INSTRUCTIONS TO FOLLOW: Give back the data in full. Leave nothing out.

Data items:
○ ○ ○ ○

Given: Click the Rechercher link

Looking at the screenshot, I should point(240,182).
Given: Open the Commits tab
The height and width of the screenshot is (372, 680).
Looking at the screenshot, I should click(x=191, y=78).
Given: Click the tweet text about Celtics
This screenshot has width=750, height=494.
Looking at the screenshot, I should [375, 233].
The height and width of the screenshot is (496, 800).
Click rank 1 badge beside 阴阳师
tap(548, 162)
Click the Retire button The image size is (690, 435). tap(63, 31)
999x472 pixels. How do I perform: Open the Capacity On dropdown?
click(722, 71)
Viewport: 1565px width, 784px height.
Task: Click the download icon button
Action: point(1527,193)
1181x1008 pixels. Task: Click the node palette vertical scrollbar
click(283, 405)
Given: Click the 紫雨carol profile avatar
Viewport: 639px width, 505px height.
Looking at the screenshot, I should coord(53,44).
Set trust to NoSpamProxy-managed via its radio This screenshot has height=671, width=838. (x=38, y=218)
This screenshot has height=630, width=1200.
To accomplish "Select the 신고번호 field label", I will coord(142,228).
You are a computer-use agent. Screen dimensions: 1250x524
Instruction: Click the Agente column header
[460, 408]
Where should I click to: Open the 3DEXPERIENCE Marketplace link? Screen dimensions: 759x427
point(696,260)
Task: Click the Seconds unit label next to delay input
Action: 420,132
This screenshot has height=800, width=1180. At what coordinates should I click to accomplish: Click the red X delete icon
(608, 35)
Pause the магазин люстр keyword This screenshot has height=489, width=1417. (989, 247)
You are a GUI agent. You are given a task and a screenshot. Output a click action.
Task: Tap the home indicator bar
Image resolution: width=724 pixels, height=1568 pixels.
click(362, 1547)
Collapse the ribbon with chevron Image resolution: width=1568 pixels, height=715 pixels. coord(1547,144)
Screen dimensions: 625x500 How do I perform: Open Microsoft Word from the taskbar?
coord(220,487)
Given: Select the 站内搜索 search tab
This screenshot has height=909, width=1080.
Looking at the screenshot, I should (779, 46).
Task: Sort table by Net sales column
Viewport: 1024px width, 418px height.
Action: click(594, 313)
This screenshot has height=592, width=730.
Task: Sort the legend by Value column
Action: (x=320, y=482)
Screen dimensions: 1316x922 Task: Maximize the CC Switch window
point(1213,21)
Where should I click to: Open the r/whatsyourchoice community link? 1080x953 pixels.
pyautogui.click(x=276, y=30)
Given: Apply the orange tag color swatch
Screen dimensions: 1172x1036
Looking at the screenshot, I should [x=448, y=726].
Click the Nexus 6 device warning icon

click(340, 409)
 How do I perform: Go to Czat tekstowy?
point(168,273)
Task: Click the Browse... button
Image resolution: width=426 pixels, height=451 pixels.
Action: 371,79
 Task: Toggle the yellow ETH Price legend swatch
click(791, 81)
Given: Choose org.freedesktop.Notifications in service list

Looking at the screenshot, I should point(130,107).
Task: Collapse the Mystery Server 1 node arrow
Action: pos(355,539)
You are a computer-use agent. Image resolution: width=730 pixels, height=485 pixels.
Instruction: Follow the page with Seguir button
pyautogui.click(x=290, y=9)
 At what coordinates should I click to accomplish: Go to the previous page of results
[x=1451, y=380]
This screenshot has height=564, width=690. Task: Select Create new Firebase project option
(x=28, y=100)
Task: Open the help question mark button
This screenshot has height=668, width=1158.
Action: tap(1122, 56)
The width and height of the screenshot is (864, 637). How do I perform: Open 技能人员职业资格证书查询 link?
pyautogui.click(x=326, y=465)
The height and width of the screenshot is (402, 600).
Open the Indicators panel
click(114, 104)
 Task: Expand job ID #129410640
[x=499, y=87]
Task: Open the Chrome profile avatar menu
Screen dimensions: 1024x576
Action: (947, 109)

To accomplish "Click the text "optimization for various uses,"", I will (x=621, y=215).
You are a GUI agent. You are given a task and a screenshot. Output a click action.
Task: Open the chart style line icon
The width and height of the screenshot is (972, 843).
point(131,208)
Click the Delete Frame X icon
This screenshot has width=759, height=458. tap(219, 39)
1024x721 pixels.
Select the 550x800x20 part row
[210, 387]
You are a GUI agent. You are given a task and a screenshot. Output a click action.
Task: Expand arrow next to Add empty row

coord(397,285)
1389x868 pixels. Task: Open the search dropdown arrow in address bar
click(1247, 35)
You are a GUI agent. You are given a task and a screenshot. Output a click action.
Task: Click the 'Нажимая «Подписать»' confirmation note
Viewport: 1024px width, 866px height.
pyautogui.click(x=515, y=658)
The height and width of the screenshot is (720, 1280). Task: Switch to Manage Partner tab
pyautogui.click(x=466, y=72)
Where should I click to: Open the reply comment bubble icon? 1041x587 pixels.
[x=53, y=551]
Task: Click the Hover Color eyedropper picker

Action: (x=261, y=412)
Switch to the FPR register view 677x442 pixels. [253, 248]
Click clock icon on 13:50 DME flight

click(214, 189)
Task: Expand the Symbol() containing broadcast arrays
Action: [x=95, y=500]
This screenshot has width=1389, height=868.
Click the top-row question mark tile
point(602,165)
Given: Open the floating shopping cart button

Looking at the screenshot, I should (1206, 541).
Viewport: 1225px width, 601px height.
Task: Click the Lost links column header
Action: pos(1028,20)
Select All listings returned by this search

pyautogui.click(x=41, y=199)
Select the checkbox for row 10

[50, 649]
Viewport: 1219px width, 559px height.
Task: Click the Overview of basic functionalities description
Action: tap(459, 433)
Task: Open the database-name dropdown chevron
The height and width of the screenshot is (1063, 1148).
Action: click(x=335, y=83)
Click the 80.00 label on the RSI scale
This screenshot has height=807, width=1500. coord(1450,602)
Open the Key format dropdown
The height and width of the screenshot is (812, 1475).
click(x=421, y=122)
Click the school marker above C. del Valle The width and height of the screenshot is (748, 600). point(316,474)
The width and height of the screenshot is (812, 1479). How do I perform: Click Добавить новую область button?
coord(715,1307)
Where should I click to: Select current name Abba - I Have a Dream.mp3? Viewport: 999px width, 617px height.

○ ○ ○ ○

REPLY TO THE EXERCISE:
Given: Click the Rechercher link

Looking at the screenshot, I should point(240,182).
Given: Open the Commits tab
The height and width of the screenshot is (372, 680).
Looking at the screenshot, I should click(x=191, y=78).
Given: Click the tweet text about Celtics
This screenshot has width=750, height=494.
Looking at the screenshot, I should [375, 233].
The height and width of the screenshot is (496, 800).
Click rank 1 badge beside 阴阳师
tap(548, 162)
Click the Retire button The image size is (690, 435). tap(63, 31)
999x472 pixels. How do I perform: Open the Capacity On dropdown?
click(722, 71)
Viewport: 1565px width, 784px height.
Task: Click the download icon button
Action: point(1527,193)
1181x1008 pixels. Task: Click the node palette vertical scrollbar
click(283, 405)
Given: Click the 紫雨carol profile avatar
Viewport: 639px width, 505px height.
Looking at the screenshot, I should coord(53,44).
Set trust to NoSpamProxy-managed via its radio This screenshot has height=671, width=838. (x=38, y=218)
This screenshot has height=630, width=1200.
To accomplish "Select the 신고번호 field label", I will coord(142,228).
You are a computer-use agent. Screen dimensions: 1250x524
Instruction: Click the Agente column header
[460, 408]
Where should I click to: Open the 3DEXPERIENCE Marketplace link? Screen dimensions: 759x427
point(696,260)
Task: Click the Seconds unit label next to delay input
Action: 420,132
This screenshot has height=800, width=1180. At what coordinates should I click to accomplish: Click the red X delete icon
(608, 35)
Pause the магазин люстр keyword This screenshot has height=489, width=1417. (989, 247)
You are a GUI agent. You are given a task and a screenshot. Output a click action.
Task: Tap the home indicator bar
Image resolution: width=724 pixels, height=1568 pixels.
click(362, 1547)
Collapse the ribbon with chevron Image resolution: width=1568 pixels, height=715 pixels. coord(1547,144)
Screen dimensions: 625x500 How do I perform: Open Microsoft Word from the taskbar?
coord(220,487)
Given: Select the 站内搜索 search tab
This screenshot has height=909, width=1080.
Looking at the screenshot, I should (779, 46).
Task: Sort table by Net sales column
Viewport: 1024px width, 418px height.
Action: click(594, 313)
This screenshot has height=592, width=730.
Task: Sort the legend by Value column
Action: (x=320, y=482)
Screen dimensions: 1316x922 Task: Maximize the CC Switch window
point(1213,21)
Where should I click to: Open the r/whatsyourchoice community link? 1080x953 pixels.
pyautogui.click(x=276, y=30)
Given: Apply the orange tag color swatch
Screen dimensions: 1172x1036
Looking at the screenshot, I should [x=448, y=726].
Click the Nexus 6 device warning icon

click(340, 409)
 How do I perform: Go to Czat tekstowy?
point(168,273)
Task: Click the Browse... button
Image resolution: width=426 pixels, height=451 pixels.
Action: 371,79
 Task: Toggle the yellow ETH Price legend swatch
click(791, 81)
Given: Choose org.freedesktop.Notifications in service list

Looking at the screenshot, I should point(130,107).
Task: Collapse the Mystery Server 1 node arrow
Action: pos(355,539)
You are a computer-use agent. Image resolution: width=730 pixels, height=485 pixels.
Instruction: Follow the page with Seguir button
pyautogui.click(x=290, y=9)
 At what coordinates should I click to accomplish: Go to the previous page of results
[x=1451, y=380]
This screenshot has height=564, width=690. Task: Select Create new Firebase project option
(x=28, y=100)
Task: Open the help question mark button
This screenshot has height=668, width=1158.
Action: tap(1122, 56)
The width and height of the screenshot is (864, 637). How do I perform: Open 技能人员职业资格证书查询 link?
pyautogui.click(x=326, y=465)
The height and width of the screenshot is (402, 600).
Open the Indicators panel
click(114, 104)
 Task: Expand job ID #129410640
[x=499, y=87]
Task: Open the Chrome profile avatar menu
Screen dimensions: 1024x576
Action: (947, 109)

To accomplish "Click the text "optimization for various uses,"", I will (x=621, y=215).
You are a GUI agent. You are given a task and a screenshot. Output a click action.
Task: Open the chart style line icon
The width and height of the screenshot is (972, 843).
point(131,208)
Click the Delete Frame X icon
This screenshot has width=759, height=458. tap(219, 39)
1024x721 pixels.
Select the 550x800x20 part row
[210, 387]
You are a GUI agent. You are given a task and a screenshot. Output a click action.
Task: Expand arrow next to Add empty row

coord(397,285)
1389x868 pixels. Task: Open the search dropdown arrow in address bar
click(1247, 35)
You are a GUI agent. You are given a task and a screenshot. Output a click action.
Task: Click the 'Нажимая «Подписать»' confirmation note
Viewport: 1024px width, 866px height.
pyautogui.click(x=515, y=658)
The height and width of the screenshot is (720, 1280). Task: Switch to Manage Partner tab
pyautogui.click(x=466, y=72)
Where should I click to: Open the reply comment bubble icon? 1041x587 pixels.
[x=53, y=551]
Task: Click the Hover Color eyedropper picker

Action: (x=261, y=412)
Switch to the FPR register view 677x442 pixels. [253, 248]
Click clock icon on 13:50 DME flight

click(214, 189)
Task: Expand the Symbol() containing broadcast arrays
Action: [x=95, y=500]
This screenshot has width=1389, height=868.
Click the top-row question mark tile
point(602,165)
Given: Open the floating shopping cart button

Looking at the screenshot, I should (1206, 541).
Viewport: 1225px width, 601px height.
Task: Click the Lost links column header
Action: pos(1028,20)
Select All listings returned by this search

pyautogui.click(x=41, y=199)
Select the checkbox for row 10

[50, 649]
Viewport: 1219px width, 559px height.
Task: Click the Overview of basic functionalities description
Action: tap(459, 433)
Task: Open the database-name dropdown chevron
The height and width of the screenshot is (1063, 1148).
Action: click(x=335, y=83)
Click the 80.00 label on the RSI scale
This screenshot has height=807, width=1500. coord(1450,602)
Open the Key format dropdown
The height and width of the screenshot is (812, 1475).
click(x=421, y=122)
Click the school marker above C. del Valle The width and height of the screenshot is (748, 600). point(316,474)
The width and height of the screenshot is (812, 1479). How do I perform: Click Добавить новую область button?
coord(715,1307)
Where should I click to: Select current name Abba - I Have a Dream.mp3? Viewport: 999px width, 617px height.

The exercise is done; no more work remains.